Showing posts with label nonsense. Show all posts
Showing posts with label nonsense. Show all posts

Monday, September 8, 2008

clearly this is where we should all buy jeans

I spotted this place in Burlington, Vermont. Sadly, it appeared to be closed, ending my dream of finally achieving fashion plate status.

Friday, June 27, 2008

back on wednesday, and hopefully in one piece

I'm off to do some camping and whitewater kayaking. Unfortunately, once my adrenaline kicks in, it makes something in my brain believe I am invincible. With any luck, I'll come back with some stories, and all of my limbs intact.

Happy weekend.

Sunday, June 22, 2008

do i need to put a lock on my closets?

Yesterday I put on a pair of pants I haven't worn since last summer. It seems a pencil bandit struck at some point between the last wearing and yesterday. This is a close up of the left leg of my pants.


Hello to you too, pencil bandit, and thanks for not using permanent marker!

Now I have to embark on a pencil bandit unmasking mission.

Monday, June 2, 2008

lost my blogging mojo there for a while

Sunny lost all interest. I started a great new volunteer job. I've been working out at a crazy new gym. I've also been recovering from working out at a crazy new gym. My computer crashed. The weather got better and I've been out on some great hikes. I've taken on a new role at work and I'm so busy my eye started twitching last week.

Enough with the excuses.

Thanks to all of you who wrote me emails which I never answered. That was quite rude, and I apologize. But I needed to come back on my own.

I like this blog. I like the blogs I used to frequent (probably yours, if you're reading this). I'm back. I may make some changes to structure or something, now that this blog is all mine. Suggestions are welcome.

Thursday, April 10, 2008

why do open concept workspaces breed insanity?

This morning I was chatting with a colleague who amuses me immensely. Somehow the conversation turned to the dreaded shared printer, as we both have one right beside our desk. People have a tendency to print somewhat personal documents and forget to pick them up. Over my time at this particular office, I've viewed legal documents for a divorce, mortgage applications (including the applicant's salary information), performance reviews, and even a colleague's child's school report card.
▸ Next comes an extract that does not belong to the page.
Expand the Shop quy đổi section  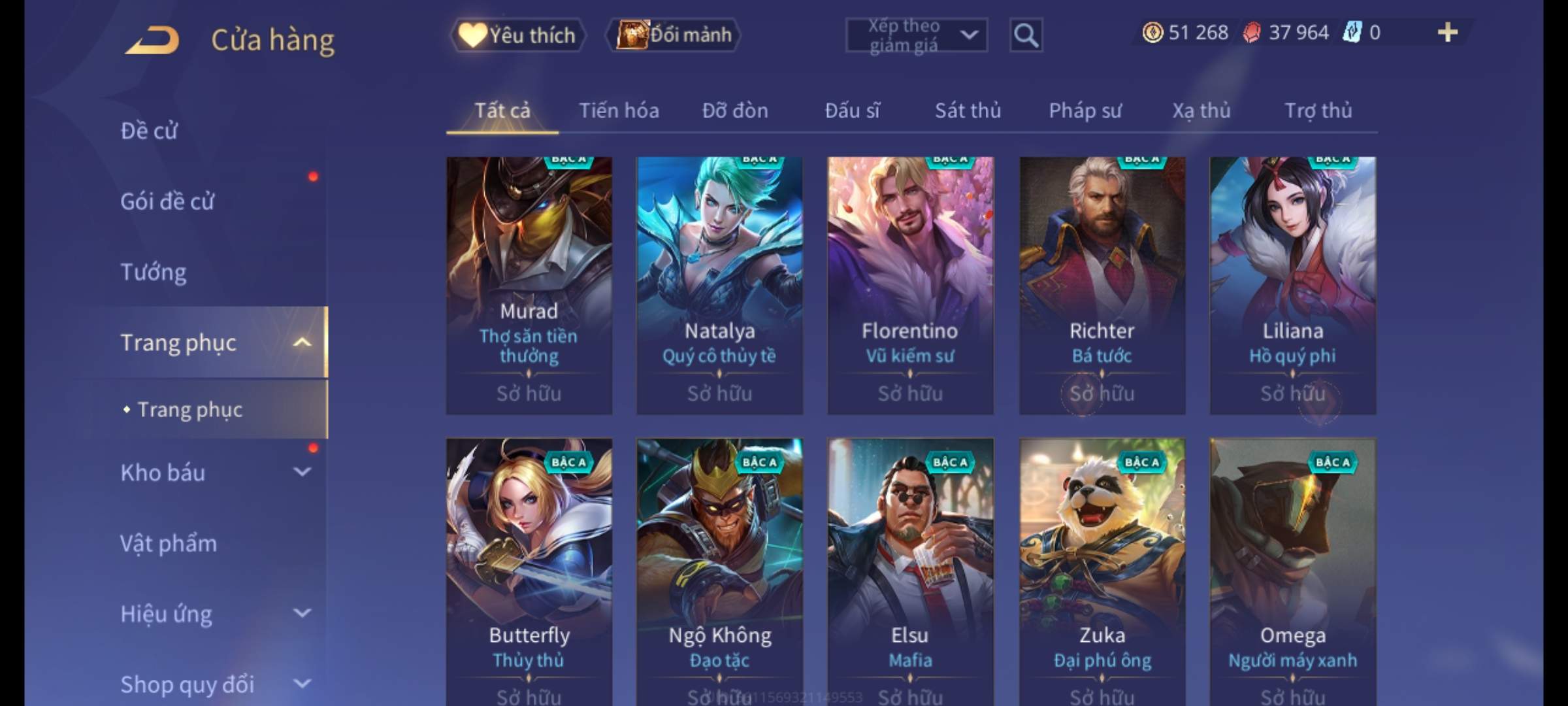(x=302, y=684)
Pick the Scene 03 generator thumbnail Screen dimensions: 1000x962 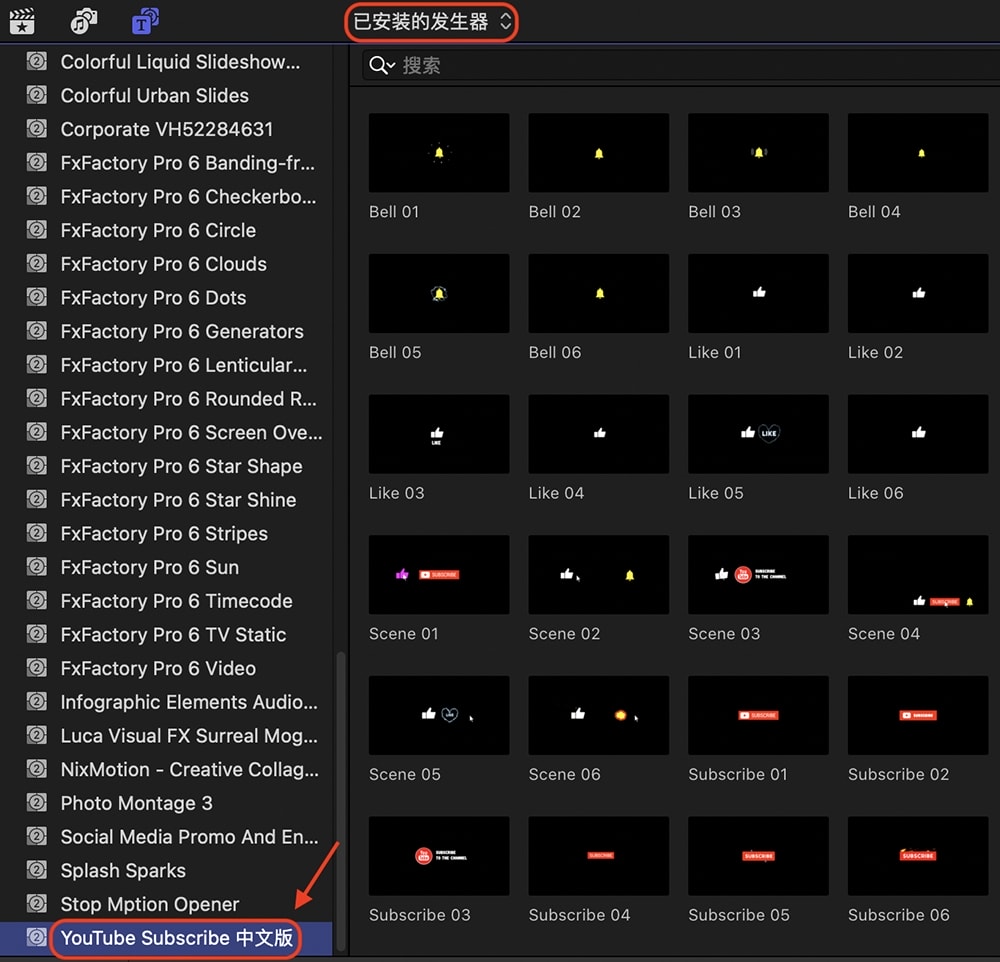click(757, 575)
When I got back to my desk after this conversation, I experienced a flash of brilliance. I added the printer next to my colleague's desk to my available networked printers, then got to work. Faking up a clinic's letterhead, I informed my colleague that he had a dangerously high level of vitamins A and K, and that he was strongly advised to cease eating carrots in high doses immediately. I hit print.

And then I waited by my printer. Sure enough, within 20 minutes, a document appeared on somewhat sketchy HR letterhead, approving my application for maternity leave. (I am very visibly not pregnant.)

And so I faked up a letter confirming my colleague's appointment for implants to his gluteus maximus and printed that. And the madness continued.

Soon my stomach hurt from laughing so hard. I had lots of work to do, as I'm sure my colleague did too. But our open concept office made our little game of one-up-manship more crucial than actual work success.

People in Asia spend their entire life in close quarters with others, with no discernible ill-effects . But put us in an open concept office and we start to go haywire. What's that about anyway?

Monday, March 24, 2008

when two old women go shopping together

Today was another nutso day at work, and Sunny had been away for business last week so had nothing in her fridge. And so we decided to pick up some groceries at lunch. This led one colleague to crack that we were two old women who go out shopping together. I'm not sure how said colleague got from "they both need groceries" to "they are clearly old and lonely," but then he never claimed to have passed the logic section on the LSAT.

At any rate, the store we went to was one that prides itself on its self-serve check-outs. I, painfully self-aware as always, refused to use self-serve as I know I have the patience of a mule worm some animal with no patience. Sunny, ever the technology optimist, went the self check-out route with the reusable, cloth bags she'd brought along. I got through the check-out in two minutes with a few more bags to add to the landfill. When I got to Sunny's side, she was swearing under her breath. Apparently, the self-serve check-out operates on a complicated system of weights and measures and anything other than plastic bags sets it into a tailspin, much like me trying to do the conversion between imperial and metric. She called the woman in charge over to help fix the problem more than once. The woman not only fixed the problem, but also deleted the food item Sunny had scanned just before the problem struck, more than once. Self-serve turned into extremely slow-serve, and not the good kind that means yummy ice cream. Or is that soft-serve?

Forget the patience; today I may have the brains of a mule worm some animal with few brains. Perhaps that's what you get when you're old and decide to go shopping with your equally old friends.

Rainy

Saturday, November 24, 2007

one month left, people

I just have to get through one month. That's all I'm saying.